## Text

--------------------

Wonderful things have always happened, often quite unexpectedly. For a period of time a gentle "push" is felt in the population — it gathers momentum — and then suddenly: Slavery is officially ended — Child Labor laws are passed — Women are given the vote — Social Security is enacted. And in our own day we've seen movements for betterment emerge: e.g. the Civil Rights Movement, Women's Liberation, Gay Liberation, the Green Movement, the Movement for Prison Reform, the Movement for the Forgiveness of International Debt, the Anti-War Movement and the Peace Movement. Where did all those things come from?

Some will say they are of completely human making. But when one looks over the landscape it is clear that what is happening is not completely our own. No single individual started those processes. Rather the stimulus began as a deep down primordial urge, an inner push which caused like-minded individuals to emerge and gravitate toward one another. Elements of a common impetus began to coalesce — and often unbeknownst to those who participate — they became part of something bigger than any one of them, or even of all of them together. People are caught up in the "power of life" — truth, honesty, love, justice. Release those things in even tiny quantities and they begin to grow and spread. As long as the process is open, honest, good willed and unimpeded it will keep moving, shifting, adjusting, until it reaches its fulfillment. Unobstructed it will take over and eventually encompass the universe.

On a smaller scale, that same "power of life" is experienced in our everyday lives. Perform a small act of love, and your heart and the heart of another are touched and opened. This opening leads to yet more love. A deliberate good deed triggers a process, it begins to spread and grow. In the ideal, it will take over the world just as Jesus said it would. The goal is to affirm and enhance everyone and everything, all that is good, worthwhile, beautiful and lovable. It is a process geared toward the ultimate unity of everything. It would have already embraced the world, if only we humans hadn't hindered it.

Some people attribute this dynamic to the natural process of human maturing. Others, with faith, recognize it as the work of the Spirit among us and what Jesus meant when he spoke of the "Coming Kindom". Whatever its source, we are caught up in a process that can take us over — the power of life, the power of love. It is at work in the universe at large, and also in human hearts and minds. Like it or not, "The Force" is with us and it will ultimately prevail.

--------------------

## Entries shown
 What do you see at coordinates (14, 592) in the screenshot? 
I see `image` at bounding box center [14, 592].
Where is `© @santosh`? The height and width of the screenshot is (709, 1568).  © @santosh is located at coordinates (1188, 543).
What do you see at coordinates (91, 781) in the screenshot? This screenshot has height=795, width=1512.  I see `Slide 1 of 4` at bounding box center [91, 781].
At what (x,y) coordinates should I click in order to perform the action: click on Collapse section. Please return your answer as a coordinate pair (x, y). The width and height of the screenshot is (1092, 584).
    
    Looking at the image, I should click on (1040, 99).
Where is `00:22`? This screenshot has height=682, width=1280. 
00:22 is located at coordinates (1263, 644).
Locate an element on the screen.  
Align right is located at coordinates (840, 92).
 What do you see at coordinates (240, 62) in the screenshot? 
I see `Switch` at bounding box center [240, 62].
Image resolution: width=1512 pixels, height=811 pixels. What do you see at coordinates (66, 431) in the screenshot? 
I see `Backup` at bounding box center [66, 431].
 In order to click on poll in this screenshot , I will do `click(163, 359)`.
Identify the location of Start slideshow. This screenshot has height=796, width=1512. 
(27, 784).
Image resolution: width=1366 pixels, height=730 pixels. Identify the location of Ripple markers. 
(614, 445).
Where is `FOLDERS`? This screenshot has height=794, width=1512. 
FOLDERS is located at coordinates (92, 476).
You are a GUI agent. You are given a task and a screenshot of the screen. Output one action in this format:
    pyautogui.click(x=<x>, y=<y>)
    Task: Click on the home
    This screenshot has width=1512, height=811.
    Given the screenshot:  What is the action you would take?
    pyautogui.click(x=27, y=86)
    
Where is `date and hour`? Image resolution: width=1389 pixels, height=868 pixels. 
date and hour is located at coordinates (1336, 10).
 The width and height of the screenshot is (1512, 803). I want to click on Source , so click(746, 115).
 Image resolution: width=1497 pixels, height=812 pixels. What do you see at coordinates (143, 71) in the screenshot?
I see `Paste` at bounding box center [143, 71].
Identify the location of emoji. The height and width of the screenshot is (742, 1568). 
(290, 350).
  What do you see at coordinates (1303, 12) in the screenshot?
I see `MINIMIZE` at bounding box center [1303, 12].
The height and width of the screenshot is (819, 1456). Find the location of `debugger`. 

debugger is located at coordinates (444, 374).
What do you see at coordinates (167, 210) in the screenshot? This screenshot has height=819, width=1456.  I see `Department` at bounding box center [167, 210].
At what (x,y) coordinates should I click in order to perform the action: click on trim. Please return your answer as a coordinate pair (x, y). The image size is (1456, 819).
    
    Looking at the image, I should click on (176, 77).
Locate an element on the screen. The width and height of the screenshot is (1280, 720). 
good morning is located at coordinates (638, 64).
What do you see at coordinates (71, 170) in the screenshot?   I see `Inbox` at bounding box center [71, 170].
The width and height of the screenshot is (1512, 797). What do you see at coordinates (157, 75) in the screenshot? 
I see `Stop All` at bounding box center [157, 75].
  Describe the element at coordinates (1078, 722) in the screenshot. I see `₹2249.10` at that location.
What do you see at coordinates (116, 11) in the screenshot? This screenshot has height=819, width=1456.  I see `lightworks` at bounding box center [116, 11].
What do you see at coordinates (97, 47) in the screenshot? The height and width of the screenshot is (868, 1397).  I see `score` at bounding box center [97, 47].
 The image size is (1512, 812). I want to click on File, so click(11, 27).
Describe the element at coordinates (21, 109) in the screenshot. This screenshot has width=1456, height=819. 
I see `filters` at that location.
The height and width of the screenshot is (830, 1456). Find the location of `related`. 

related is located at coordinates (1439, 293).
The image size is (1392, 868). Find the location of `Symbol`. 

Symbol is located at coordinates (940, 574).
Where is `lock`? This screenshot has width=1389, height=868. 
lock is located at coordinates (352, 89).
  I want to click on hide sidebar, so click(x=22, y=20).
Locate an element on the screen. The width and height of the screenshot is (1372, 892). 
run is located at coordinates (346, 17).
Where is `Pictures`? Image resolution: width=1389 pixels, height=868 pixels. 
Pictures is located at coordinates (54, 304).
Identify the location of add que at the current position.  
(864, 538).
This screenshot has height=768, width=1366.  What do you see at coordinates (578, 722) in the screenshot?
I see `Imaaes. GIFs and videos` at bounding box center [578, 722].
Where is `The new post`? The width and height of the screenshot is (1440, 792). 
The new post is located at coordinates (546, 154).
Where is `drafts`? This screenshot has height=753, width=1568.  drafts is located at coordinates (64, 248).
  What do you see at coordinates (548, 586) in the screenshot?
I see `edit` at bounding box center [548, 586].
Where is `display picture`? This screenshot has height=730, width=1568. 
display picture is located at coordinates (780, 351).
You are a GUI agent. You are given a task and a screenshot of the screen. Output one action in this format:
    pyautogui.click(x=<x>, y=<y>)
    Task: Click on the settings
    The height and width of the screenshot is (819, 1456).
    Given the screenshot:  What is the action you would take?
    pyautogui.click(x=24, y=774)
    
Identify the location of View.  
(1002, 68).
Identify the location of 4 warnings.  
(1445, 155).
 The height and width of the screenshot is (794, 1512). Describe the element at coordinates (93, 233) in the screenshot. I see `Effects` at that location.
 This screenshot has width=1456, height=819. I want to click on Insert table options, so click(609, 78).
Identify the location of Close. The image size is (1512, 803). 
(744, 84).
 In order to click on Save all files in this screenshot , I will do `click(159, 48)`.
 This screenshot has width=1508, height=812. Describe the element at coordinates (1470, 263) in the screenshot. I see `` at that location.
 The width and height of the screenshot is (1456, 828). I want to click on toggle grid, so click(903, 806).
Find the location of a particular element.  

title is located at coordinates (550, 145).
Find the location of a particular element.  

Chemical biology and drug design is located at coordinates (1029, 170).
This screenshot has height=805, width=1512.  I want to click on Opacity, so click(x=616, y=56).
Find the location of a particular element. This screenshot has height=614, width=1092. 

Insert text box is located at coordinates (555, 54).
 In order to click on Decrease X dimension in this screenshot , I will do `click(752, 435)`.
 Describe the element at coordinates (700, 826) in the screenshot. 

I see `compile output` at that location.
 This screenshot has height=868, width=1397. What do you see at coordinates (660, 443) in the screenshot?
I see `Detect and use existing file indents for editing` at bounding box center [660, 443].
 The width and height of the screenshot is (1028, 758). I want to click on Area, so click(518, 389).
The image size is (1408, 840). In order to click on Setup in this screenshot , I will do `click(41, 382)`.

--------------------

## Exercise description
Carry on the essay about the "power of life" from its last sentence.

## Exercise output
The Way of the World: Domination & Division…

Of course the "push" of Spirit is not the only "push" we experience. There is a man-made, Darth Vadar-like dark energy, which opposes Spirit and is characterized by "domination" and "division". Lets call it "The Way of the World". It is a dynamic of which we can hardly be ignorant because we live right in the middle of it and have been its beneficiaries. More and more people claim that it represents the true "flow of the universe", i.e. the normal unfolding of life, the key to life's meaning. We are urged to be realists, to stop dreaming, to "get with the program". To some degree we have, we could hardly have done otherwise. But having benefited greatly from it, now, as our passing from the scene gets closer and closer, we cannot help but wonder whether there still isn't too much "Way of the World" in us and not enough Spirit. Finally being able to raise that question is one of the benefits of growing older.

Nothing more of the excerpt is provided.